Who knew that their was a day to celebrate kindness? There is also a great web site worth visiting – https://kindness.org

On another web site I found this guide to how to celebrate World Kindness Day – https://inspirekindness.com/blog/world-kindness-day-2021-your-complete-guide

One shouldn’t need a reminder to be kind to others; however, things like World Kindness Day help put some focus upon being kind, especially to others.

So, tomorrow, World Kindness Day, and every day – be Kind out there!


What to say on Veterans Day…

November 11, 2021

Today is Veterans Day in the United States. Many people, including Pastor Freed in his blog, Jack’s Winning Words, wonder about the best way to say thank you to veterans for their service. Certainly, uttering the simple phrase, “thank you for your service”, is always appropriate and appreciated; however, what many stories in the news have pointed out lately is the need for the country to recognize the unintended consequences of sending its young men off to hostile environments in foreign lands. A recent story on a newscast stated that more veterans of the Gulf Wars have died by suicide, due to PTSD, than those who died in actual combat situations. Perhaps we need to add to the end of our message of thanks, “How can I help you?”

I am a Viet Nam veteran, not just of the era, but of actual service in Viet Nam. There were certainly the same kinds of stress in that war, but we had yet to invent the term PTSD for those returning from service there with indelible scars on their psyche. In fact, the public sentiment against the war was so strong that returning soldiers were not celebrated, they were reviled. People were as likely to spit on a returning soldier from Viet Nam as to praise them for their service. Returning soldiers were encouraged to keep their problems to themselves.

What we now call PTSD was not the only health issue (mental or physical) to come out of that war. It wasn’t until years later that the government even acknowledged that the defoliant “Agent Orange” that they sprayed on everything and everyone on the ground from the air is a highly toxic health hazard to those who served in country. The combination of serious health issues and PTSD has taken a huge toll on the warriors of that war, too.

We have also seen the specter of PTSD within the ranks of our First Responders, especially following 9/11 and other horrific events.
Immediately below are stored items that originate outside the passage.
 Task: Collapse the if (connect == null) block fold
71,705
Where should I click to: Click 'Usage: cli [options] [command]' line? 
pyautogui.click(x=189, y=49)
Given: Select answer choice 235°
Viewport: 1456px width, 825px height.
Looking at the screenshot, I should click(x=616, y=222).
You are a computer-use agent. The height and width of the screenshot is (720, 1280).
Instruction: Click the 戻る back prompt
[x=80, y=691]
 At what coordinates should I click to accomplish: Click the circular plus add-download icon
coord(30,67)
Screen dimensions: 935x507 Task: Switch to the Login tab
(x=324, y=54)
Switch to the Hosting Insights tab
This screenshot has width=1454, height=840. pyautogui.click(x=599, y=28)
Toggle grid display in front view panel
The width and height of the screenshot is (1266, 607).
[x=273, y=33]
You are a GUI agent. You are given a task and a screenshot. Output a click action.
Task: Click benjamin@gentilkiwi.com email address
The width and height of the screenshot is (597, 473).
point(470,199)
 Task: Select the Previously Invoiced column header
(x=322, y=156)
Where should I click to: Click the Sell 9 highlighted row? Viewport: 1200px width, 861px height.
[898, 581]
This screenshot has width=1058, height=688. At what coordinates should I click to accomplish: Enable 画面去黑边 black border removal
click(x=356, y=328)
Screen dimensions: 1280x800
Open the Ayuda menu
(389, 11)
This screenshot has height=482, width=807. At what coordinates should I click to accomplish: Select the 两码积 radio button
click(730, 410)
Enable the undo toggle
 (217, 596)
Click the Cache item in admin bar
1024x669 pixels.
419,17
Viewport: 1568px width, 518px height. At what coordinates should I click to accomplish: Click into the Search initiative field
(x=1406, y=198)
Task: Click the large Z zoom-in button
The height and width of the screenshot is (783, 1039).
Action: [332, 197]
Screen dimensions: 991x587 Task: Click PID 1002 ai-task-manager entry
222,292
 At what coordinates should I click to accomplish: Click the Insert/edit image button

During the current pandemic awareness has increased of the PTSD environment created within the healthcare workforce as hospital staffs struggled with the overload of patients and the number of people who have died while in their care. We now have national holidays to say “thank you for your service” for those on the healthcare front lines, too.

Saying thank you to all of those who served is good and appreciated; however, what is really needed is a bigger effort to recognize and treat the PTSD cases that can come out of all of these instances of service. It needs to be a more pro-active effort. Waiting for those impacted by PTSD to come forward and admit that they need help is often too little, too late. As a society, we must also make changes to how we view the people who are affected by PTSD. It should not be viewed as a stigma, but with empathy and a willingness to help through counseling and other programs.

Perhaps in the future we will send our young warriors off to fight accompanied by counselors equipped to identify and treat the effects pf PTSD in real time. Even better would be to find a way to live in world harmony, so that we do not need to send soldiers to war. We don’t go around on this day saying “Happy Veterans Day”; but, for now, let’s at least say “thank you for your service” and maybe “how can I help you.” Then encourage your congressional representatives to enact laws that do more and sooner to deal with PTSD.